_DESCRIPTION OF THE TASK_
Each record must appear in the answer exactly as given.
====
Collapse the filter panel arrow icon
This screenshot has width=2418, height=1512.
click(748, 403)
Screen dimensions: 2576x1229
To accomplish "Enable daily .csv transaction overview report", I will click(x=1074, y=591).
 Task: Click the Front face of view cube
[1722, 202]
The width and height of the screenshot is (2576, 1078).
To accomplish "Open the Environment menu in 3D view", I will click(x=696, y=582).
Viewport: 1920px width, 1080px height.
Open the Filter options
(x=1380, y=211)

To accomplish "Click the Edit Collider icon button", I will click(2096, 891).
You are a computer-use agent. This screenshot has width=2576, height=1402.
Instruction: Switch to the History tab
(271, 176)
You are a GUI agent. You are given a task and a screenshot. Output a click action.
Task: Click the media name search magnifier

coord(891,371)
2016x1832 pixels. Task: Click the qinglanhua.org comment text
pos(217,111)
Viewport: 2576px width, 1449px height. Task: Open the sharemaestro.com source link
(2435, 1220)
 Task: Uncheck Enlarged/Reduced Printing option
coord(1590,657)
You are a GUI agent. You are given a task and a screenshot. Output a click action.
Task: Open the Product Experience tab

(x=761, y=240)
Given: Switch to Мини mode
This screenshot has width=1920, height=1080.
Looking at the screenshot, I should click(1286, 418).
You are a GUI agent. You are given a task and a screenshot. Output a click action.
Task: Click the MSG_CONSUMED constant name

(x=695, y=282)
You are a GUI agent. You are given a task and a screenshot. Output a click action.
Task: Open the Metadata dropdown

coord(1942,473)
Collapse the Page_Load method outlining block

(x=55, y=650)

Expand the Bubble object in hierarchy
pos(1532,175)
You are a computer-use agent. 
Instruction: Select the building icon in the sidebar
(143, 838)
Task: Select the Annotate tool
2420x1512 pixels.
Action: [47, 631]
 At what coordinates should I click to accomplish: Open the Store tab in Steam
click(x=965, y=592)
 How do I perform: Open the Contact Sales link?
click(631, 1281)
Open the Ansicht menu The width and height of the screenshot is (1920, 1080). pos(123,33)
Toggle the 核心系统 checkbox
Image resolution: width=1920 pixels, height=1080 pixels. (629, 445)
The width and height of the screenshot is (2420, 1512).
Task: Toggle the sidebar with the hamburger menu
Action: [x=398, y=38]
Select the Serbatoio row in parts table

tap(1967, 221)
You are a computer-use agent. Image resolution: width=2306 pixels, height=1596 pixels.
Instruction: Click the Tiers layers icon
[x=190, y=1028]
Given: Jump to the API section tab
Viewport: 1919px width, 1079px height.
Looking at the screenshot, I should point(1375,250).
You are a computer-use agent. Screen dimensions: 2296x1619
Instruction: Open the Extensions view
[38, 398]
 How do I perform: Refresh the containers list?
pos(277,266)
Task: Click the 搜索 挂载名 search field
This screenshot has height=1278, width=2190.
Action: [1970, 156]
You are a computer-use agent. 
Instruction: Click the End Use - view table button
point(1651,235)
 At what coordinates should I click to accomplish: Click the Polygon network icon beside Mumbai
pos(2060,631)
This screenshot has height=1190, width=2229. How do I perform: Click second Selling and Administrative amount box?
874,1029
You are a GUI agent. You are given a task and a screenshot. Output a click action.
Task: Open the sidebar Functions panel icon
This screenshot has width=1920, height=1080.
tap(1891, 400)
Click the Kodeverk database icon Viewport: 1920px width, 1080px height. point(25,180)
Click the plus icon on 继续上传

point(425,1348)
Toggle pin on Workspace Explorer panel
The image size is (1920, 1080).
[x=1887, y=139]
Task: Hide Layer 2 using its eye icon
====
_SOLUTION TO THIS EXERCISE_
Collapse the filter panel arrow icon
This screenshot has width=2418, height=1512.
click(748, 403)
Screen dimensions: 2576x1229
To accomplish "Enable daily .csv transaction overview report", I will click(x=1074, y=591).
 Task: Click the Front face of view cube
[1722, 202]
The width and height of the screenshot is (2576, 1078).
To accomplish "Open the Environment menu in 3D view", I will click(x=696, y=582).
Viewport: 1920px width, 1080px height.
Open the Filter options
(x=1380, y=211)

To accomplish "Click the Edit Collider icon button", I will click(2096, 891).
You are a computer-use agent. This screenshot has width=2576, height=1402.
Instruction: Switch to the History tab
(271, 176)
You are a GUI agent. You are given a task and a screenshot. Output a click action.
Task: Click the media name search magnifier

coord(891,371)
2016x1832 pixels. Task: Click the qinglanhua.org comment text
pos(217,111)
Viewport: 2576px width, 1449px height. Task: Open the sharemaestro.com source link
(2435, 1220)
 Task: Uncheck Enlarged/Reduced Printing option
coord(1590,657)
You are a GUI agent. You are given a task and a screenshot. Output a click action.
Task: Open the Product Experience tab

(x=761, y=240)
Given: Switch to Мини mode
This screenshot has width=1920, height=1080.
Looking at the screenshot, I should click(1286, 418).
You are a GUI agent. You are given a task and a screenshot. Output a click action.
Task: Click the MSG_CONSUMED constant name

(x=695, y=282)
You are a GUI agent. You are given a task and a screenshot. Output a click action.
Task: Open the Metadata dropdown

coord(1942,473)
Collapse the Page_Load method outlining block

(x=55, y=650)

Expand the Bubble object in hierarchy
pos(1532,175)
You are a computer-use agent. 
Instruction: Select the building icon in the sidebar
(143, 838)
Task: Select the Annotate tool
2420x1512 pixels.
Action: [47, 631]
 At what coordinates should I click to accomplish: Open the Store tab in Steam
click(x=965, y=592)
 How do I perform: Open the Contact Sales link?
click(631, 1281)
Open the Ansicht menu The width and height of the screenshot is (1920, 1080). pos(123,33)
Toggle the 核心系统 checkbox
Image resolution: width=1920 pixels, height=1080 pixels. (629, 445)
The width and height of the screenshot is (2420, 1512).
Task: Toggle the sidebar with the hamburger menu
Action: [x=398, y=38]
Select the Serbatoio row in parts table

tap(1967, 221)
You are a computer-use agent. Image resolution: width=2306 pixels, height=1596 pixels.
Instruction: Click the Tiers layers icon
[x=190, y=1028]
Given: Jump to the API section tab
Viewport: 1919px width, 1079px height.
Looking at the screenshot, I should point(1375,250).
You are a computer-use agent. Screen dimensions: 2296x1619
Instruction: Open the Extensions view
[38, 398]
 How do I perform: Refresh the containers list?
pos(277,266)
Task: Click the 搜索 挂载名 search field
This screenshot has height=1278, width=2190.
Action: [1970, 156]
You are a computer-use agent. 
Instruction: Click the End Use - view table button
point(1651,235)
 At what coordinates should I click to accomplish: Click the Polygon network icon beside Mumbai
pos(2060,631)
This screenshot has height=1190, width=2229. How do I perform: Click second Selling and Administrative amount box?
874,1029
You are a GUI agent. You are given a task and a screenshot. Output a click action.
Task: Open the sidebar Functions panel icon
This screenshot has width=1920, height=1080.
tap(1891, 400)
Click the Kodeverk database icon Viewport: 1920px width, 1080px height. point(25,180)
Click the plus icon on 继续上传

point(425,1348)
Toggle pin on Workspace Explorer panel
The image size is (1920, 1080).
[x=1887, y=139]
Task: Hide Layer 2 using its eye icon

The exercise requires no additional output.